- Autoridades colombianas de alto escalão reuniram-se com autoridades venezuelanas em Caracas nesta sexta-feira para tratar de cooperação energética, segurança e comércio.
- A presidente interina venezuelana, Delcy Rodríguez, afirmou que as reuniões foram produtivas e pediu o fim das sanções dos Estados Unidos contra a Venezuela.
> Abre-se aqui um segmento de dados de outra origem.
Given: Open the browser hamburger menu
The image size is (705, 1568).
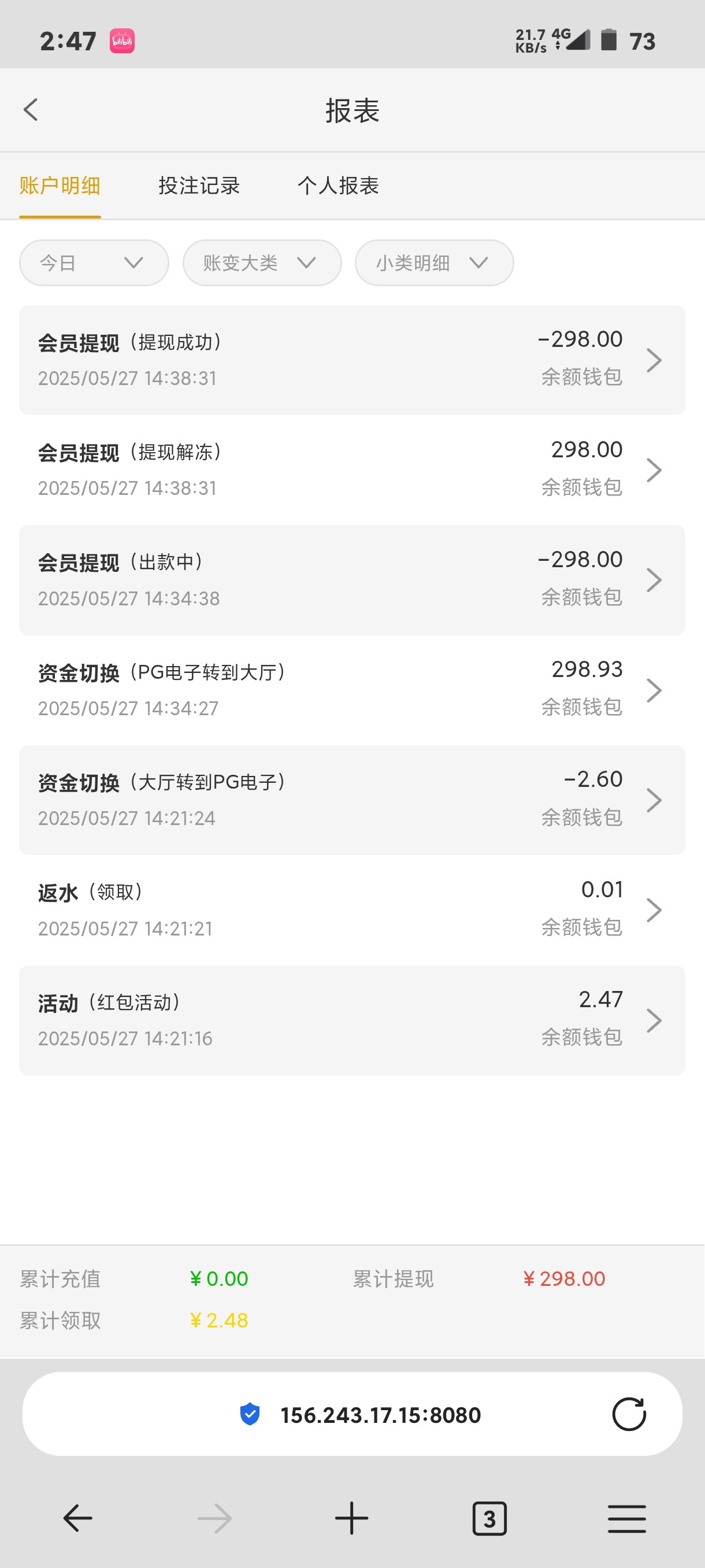Looking at the screenshot, I should [x=626, y=1519].
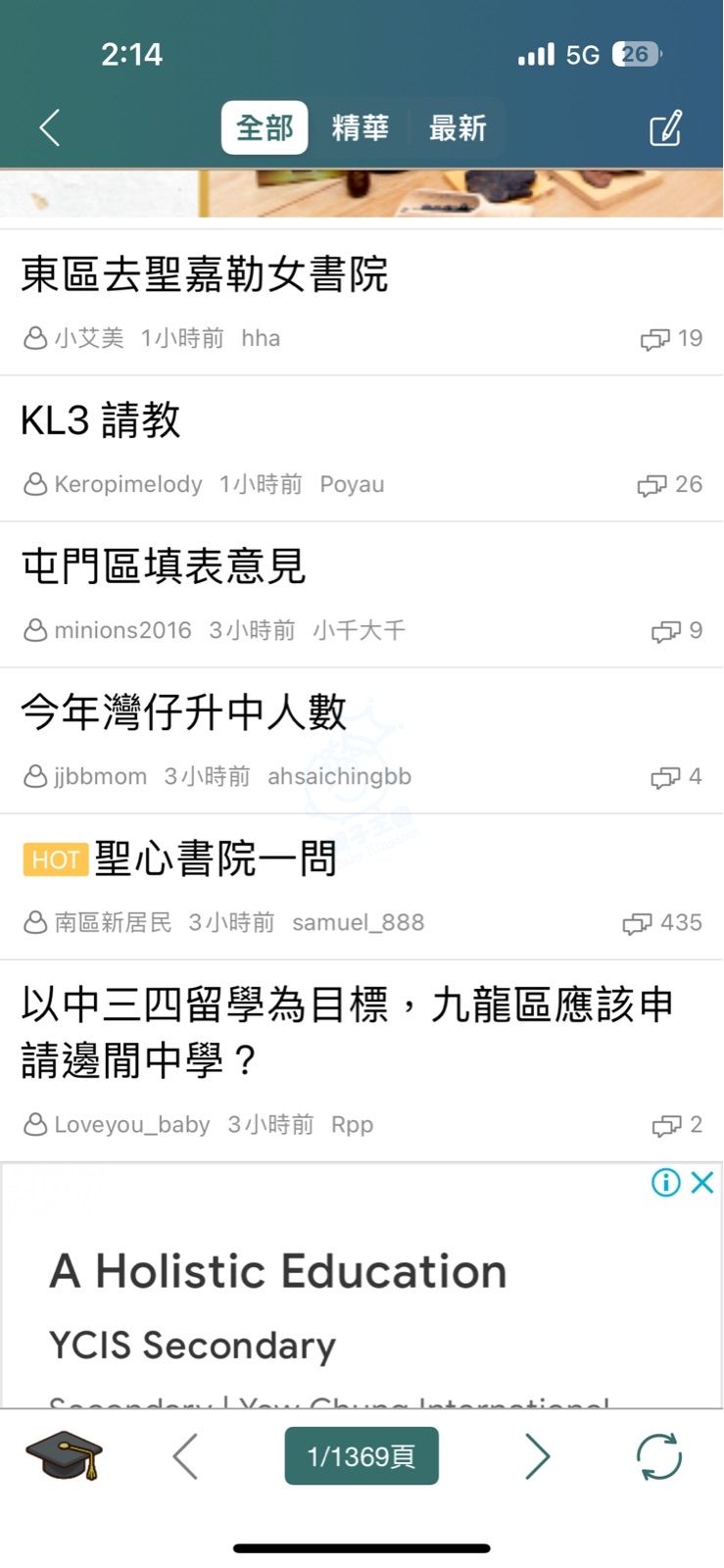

- A reunião presencial entre Venezuela e Colômbia foi a primeira desde a destituição de Nicolás Maduro, no início de janeiro; o encontro com o presidente colombiano Gustavo Petro foi cancelado por força maior.
- Rodríguez destacou que a colaboração entre os dois países deve ser economicamente frutífera, alinhada à visão de Simón Bolívar.
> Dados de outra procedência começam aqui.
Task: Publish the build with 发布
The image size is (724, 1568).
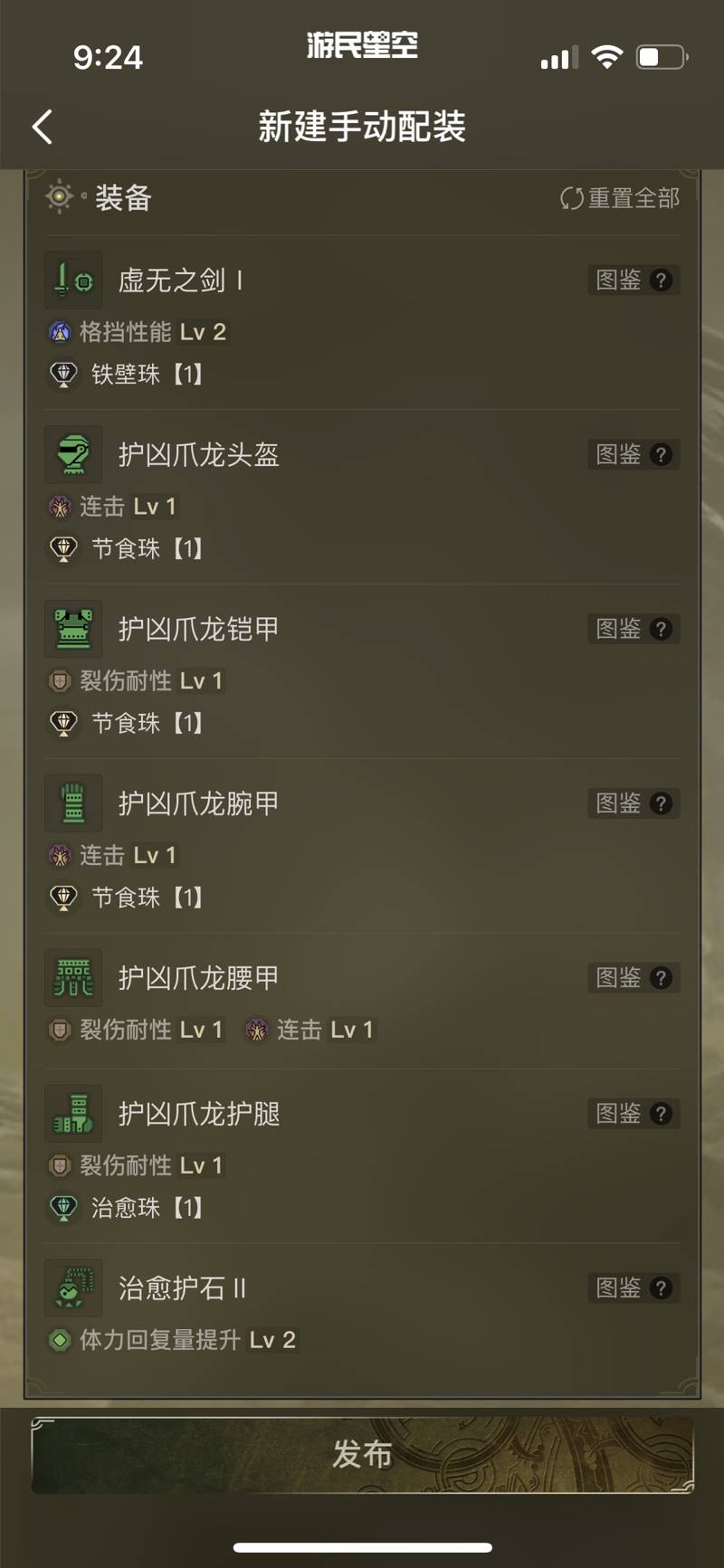Action: 362,1454
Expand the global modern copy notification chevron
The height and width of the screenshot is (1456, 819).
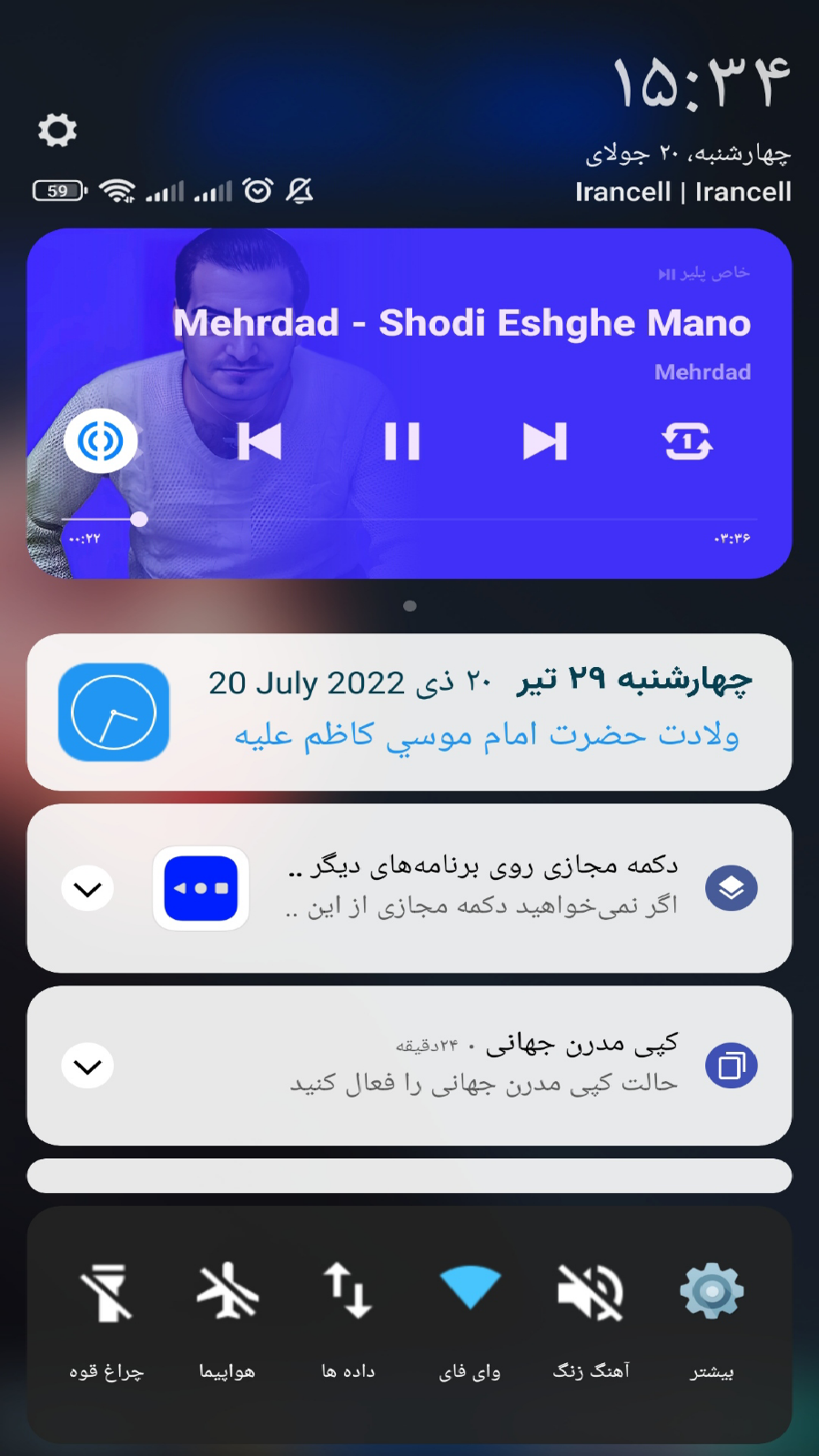tap(87, 1066)
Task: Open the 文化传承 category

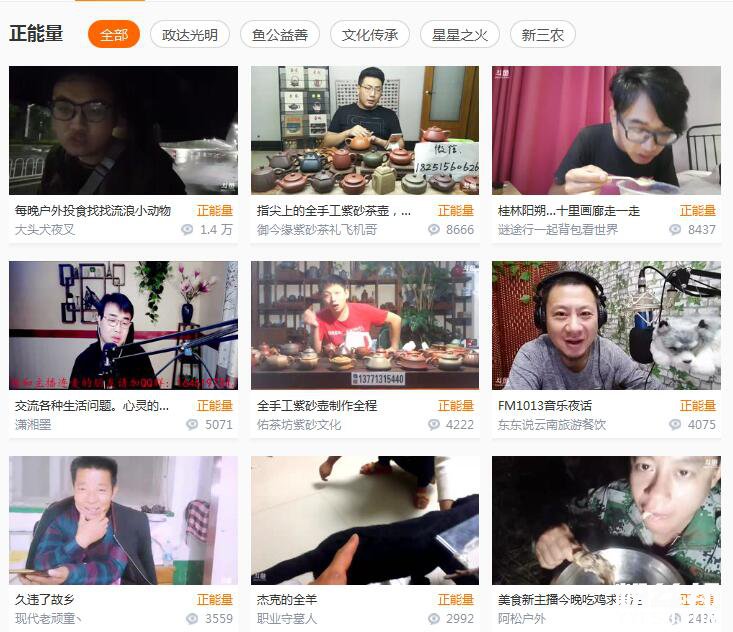Action: (370, 34)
- A mesma sexta-feira viu o governo dos EUA ampliar isenções de sanções para facilitar investimentos em energia e permitir a exportação de fertilizantes.
O presidente interino da Venezuela, Delcy Rodríguez, informou que autoridades colombianas e venezuelanas conversaram nesta sexta-feira, 13, em Caracas. O foco foi cooperação energética, segurança e comércio, com avaliação de reuniões produtivas.
As autoridades colombianas de alto escalão, incluindo os ministros das Relações Exteriores e da Defesa, participaram da reunião. A sinalização é de retomada de canais diplomáticos após a destituição de Nicolás Maduro no início de janeiro.
A agenda permaneceu centrada na melhoria de mecanismos bilaterais e no papel de Bolívar na visão comum entre os dois países. Rodríguez também pediu o fim das sanções antigas impostas pelos EUA contra a Venezuela.
A previsão inicial era um encontro entre Rodríguez e o presidente colombiano Gustavo Petro, que acabou cancelado por motivos de força maior. Não houve confirmação pública de nova data para o encontro presidencial.
Pedido por alívio de sanções
Rodríguez destacou que a cooperação deve gerar ganhos econômicos para os dois países. Em tom firme, pediu a suspensão de medidas coercitivas unilaterais que atingem comunidades venezuelanas e latino-americanas.
A fala ocorreu após fortalecer a relação com investidores e autoridades americanas, quando a Venezuela buscou atrair investimentos em petróleo e mineração. Em Caracas, o governo venezuelano sinalizou abertura a investimentos externos.
Na mesma semana, os EUA ampliaram as isenções de sanções para facilitar investimentos no setor de energia e permitir exportação de fertilizantes à Venezuela, conforme anúncio realizado em Washington.
A agenda diplomática entre Caracas e Bogotá segue como teste de cooperação regional. O objetivo declarado é estabilizar relações, ampliar comércio e consolidar acordo energético entre as nações.